This month I started a new job at Alert Logic, a cybersecurity provider with Perl (among many other things) at its beating heart. I’ve been learning a lot, and part of the process has been understanding the APIs in the code base. To that end, I’ve been writing small test scripts to tease apart data structures, using Perl array-processing, list-processing, and hash- (i.e., associative array)-processing functions.
I’ve covered map
, grep
, and friends a couple times before. Most recently, I described using List::Util’s any
function to check if a condition is true for any item in a list. In the simplest case, you can use it to check to see if a given value is in the list at all:
use feature 'say';
use List::Util 'any';
my @colors =
qw(red orange yellow green blue indigo violet);
say 'matched' if any { /^red$/ } @colors;
However, if you’re going to be doing this a lot with arbitrary strings, Perl FAQ section 4 advises turning the array into the keys of a hash and then checking for membership there.
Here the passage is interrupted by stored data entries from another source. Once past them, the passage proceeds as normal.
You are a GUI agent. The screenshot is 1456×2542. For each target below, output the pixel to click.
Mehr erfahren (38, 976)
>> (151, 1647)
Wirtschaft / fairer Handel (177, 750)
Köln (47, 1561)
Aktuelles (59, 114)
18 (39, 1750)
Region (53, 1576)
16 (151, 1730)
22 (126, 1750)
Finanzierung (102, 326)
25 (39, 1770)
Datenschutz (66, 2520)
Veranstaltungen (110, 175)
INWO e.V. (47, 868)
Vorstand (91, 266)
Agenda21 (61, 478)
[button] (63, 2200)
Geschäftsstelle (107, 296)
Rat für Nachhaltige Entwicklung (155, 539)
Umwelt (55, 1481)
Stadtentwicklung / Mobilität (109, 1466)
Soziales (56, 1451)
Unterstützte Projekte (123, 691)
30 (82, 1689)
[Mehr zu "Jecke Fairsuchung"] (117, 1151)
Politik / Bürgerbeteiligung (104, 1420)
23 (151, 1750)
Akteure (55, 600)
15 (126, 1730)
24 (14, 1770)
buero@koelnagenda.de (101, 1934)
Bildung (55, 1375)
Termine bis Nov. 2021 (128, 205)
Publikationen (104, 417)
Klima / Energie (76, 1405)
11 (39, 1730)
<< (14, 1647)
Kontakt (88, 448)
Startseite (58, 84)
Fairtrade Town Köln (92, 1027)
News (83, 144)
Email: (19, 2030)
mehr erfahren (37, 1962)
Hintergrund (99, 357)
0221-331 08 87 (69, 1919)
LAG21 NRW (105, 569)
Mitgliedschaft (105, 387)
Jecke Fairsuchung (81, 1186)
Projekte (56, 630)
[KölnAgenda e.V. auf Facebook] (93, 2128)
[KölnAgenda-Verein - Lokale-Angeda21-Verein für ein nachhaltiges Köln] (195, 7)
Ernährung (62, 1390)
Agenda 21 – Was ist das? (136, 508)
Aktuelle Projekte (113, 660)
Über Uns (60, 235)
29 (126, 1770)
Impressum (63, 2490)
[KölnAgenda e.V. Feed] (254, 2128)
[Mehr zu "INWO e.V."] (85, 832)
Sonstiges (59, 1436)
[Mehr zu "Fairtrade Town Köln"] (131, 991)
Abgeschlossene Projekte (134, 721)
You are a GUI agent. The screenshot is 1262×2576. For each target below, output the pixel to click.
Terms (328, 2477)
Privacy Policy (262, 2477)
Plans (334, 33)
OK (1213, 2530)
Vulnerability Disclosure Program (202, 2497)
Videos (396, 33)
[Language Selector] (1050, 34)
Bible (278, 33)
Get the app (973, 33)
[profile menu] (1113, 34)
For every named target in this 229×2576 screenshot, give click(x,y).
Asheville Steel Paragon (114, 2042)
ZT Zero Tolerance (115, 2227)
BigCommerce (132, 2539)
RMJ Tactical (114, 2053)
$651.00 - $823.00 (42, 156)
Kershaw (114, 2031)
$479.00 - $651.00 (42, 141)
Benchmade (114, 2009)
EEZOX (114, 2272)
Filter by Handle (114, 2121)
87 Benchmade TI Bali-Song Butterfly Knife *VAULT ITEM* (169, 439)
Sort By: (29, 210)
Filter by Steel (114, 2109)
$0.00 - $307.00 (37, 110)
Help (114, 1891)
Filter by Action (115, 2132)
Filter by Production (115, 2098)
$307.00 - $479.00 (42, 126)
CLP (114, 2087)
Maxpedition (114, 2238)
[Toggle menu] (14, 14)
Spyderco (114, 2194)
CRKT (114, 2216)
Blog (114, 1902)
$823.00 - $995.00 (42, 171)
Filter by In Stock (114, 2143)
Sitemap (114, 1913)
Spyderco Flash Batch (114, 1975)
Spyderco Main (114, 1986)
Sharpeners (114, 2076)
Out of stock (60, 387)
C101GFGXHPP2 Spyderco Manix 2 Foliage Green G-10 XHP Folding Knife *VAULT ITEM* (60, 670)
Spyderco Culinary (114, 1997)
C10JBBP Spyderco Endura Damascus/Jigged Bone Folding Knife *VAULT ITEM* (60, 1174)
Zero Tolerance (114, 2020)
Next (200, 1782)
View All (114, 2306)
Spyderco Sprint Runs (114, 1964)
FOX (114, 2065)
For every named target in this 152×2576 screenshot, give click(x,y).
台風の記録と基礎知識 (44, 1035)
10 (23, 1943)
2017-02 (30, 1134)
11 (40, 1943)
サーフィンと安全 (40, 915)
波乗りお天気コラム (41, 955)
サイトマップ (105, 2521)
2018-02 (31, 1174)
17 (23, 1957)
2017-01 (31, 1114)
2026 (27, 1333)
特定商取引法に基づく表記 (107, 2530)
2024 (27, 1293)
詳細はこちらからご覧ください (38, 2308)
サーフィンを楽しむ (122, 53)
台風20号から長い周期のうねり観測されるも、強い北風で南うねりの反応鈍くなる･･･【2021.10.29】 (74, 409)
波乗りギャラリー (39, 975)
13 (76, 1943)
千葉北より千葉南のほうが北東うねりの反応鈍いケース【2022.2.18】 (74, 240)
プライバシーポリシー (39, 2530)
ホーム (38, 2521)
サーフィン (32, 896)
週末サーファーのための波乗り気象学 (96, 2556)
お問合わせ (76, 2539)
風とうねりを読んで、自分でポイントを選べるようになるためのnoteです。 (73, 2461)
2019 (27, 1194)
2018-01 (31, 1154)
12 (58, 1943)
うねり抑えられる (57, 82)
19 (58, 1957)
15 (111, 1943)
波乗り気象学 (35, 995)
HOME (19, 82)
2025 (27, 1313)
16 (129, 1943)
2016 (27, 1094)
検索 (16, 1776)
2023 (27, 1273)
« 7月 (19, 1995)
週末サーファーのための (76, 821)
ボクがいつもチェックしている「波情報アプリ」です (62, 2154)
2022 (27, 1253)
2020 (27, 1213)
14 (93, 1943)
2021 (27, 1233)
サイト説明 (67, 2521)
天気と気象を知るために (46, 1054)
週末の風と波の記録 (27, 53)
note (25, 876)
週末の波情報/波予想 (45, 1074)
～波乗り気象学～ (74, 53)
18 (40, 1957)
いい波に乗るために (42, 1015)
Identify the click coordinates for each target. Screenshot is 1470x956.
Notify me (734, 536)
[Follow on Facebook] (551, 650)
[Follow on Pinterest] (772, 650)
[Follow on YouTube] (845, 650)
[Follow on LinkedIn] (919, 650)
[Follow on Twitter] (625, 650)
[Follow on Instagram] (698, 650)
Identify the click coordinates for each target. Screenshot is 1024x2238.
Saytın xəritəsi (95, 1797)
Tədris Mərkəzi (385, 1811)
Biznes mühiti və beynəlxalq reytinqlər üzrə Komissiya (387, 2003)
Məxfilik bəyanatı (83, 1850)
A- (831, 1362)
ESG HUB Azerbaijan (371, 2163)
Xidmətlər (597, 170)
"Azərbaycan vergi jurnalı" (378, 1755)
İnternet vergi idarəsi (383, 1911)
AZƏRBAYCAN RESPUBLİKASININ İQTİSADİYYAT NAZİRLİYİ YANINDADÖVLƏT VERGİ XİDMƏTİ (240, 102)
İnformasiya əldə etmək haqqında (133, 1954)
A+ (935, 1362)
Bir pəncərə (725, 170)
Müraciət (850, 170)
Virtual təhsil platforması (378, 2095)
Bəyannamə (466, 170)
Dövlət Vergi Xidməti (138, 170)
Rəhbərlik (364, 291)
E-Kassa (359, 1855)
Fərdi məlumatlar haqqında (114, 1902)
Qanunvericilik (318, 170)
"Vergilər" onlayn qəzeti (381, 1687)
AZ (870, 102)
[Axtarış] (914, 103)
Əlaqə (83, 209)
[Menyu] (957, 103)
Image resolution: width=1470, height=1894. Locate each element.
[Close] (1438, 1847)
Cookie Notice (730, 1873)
For example, here’s a simple script to check if the colors input (either from the keyboard or from files passed as arguments) are in the rainbow:
#!/usr/bin/env perl
use v5.22; # introduced <<>> for safe opening of arguments
use warnings;
my %in_colors = map {$_ => 1}
qw(red orange yellow green blue indigo violet);
while (<<>>) {
chomp;
say "$_ is in the rainbow" if $in_colors{$_};
}
List::Util has a bunch of functions for processing lists of pairs that I’ve found useful when pawing through hashes. pairgrep
, for example, acts just like grep
but instead assigns $a
and $b
to each key and value passed in and returns the resulting pairs that match. I’ve used it as a quick way to search for hash entries matching certain value conditions:
use List::Util 'pairgrep';
my %numbers = (zero => 0, one => 1, two => 2, three => 3);
my %odds = pairgrep {$b % 2} %numbers;
Sure, you could do this by invoking a mix of plain grep
, keys
, and a hash slice, but it’s noisier and more repetitive:
use v5.20; # for key/value hash slice
my %odds = %numbers{grep {$numbers{$_} % 2} keys %numbers};
pairgrep
’s compiled C‑based XS code can also be faster, as evidenced by this Benchmark script that works through a hash made of the Unix words
file (479,828 entries on my machine):
#!/usr/bin/env perl
use v5.20;
use warnings;
use List::Util 'pairgrep';
use Benchmark 'cmpthese';
my (%words, $count);
open my $fh, '<', '/usr/share/dict/words'
or die "can't open words: $!";
while (<$fh>) {
chomp;
$words{$_} = $count++;
}
close $fh;
cmpthese(100, {
grep => sub {
my %odds = %words{grep {$words{$_} % 2} keys %words};
},
pairgrep => sub {
my %odds = pairgrep {$b % 2} %words;
},
} );
Benchmark output:
Rate grep pairgrep
grep 1.47/s -- -20%
pairgrep 1.84/s 25% --
In general, I urge you to work through the Perl documentation’s tutorials on references, lists of lists, the data structures cookbook, and the FAQs on array and hash manipulation. Then dip into the various list-processing modules (especially the included List::Util and CPAN’s List::SomeUtils) for ready-made functions for common operations. You’ll find a wealth of techniques for creating, managing, and processing the data structures that your programs need.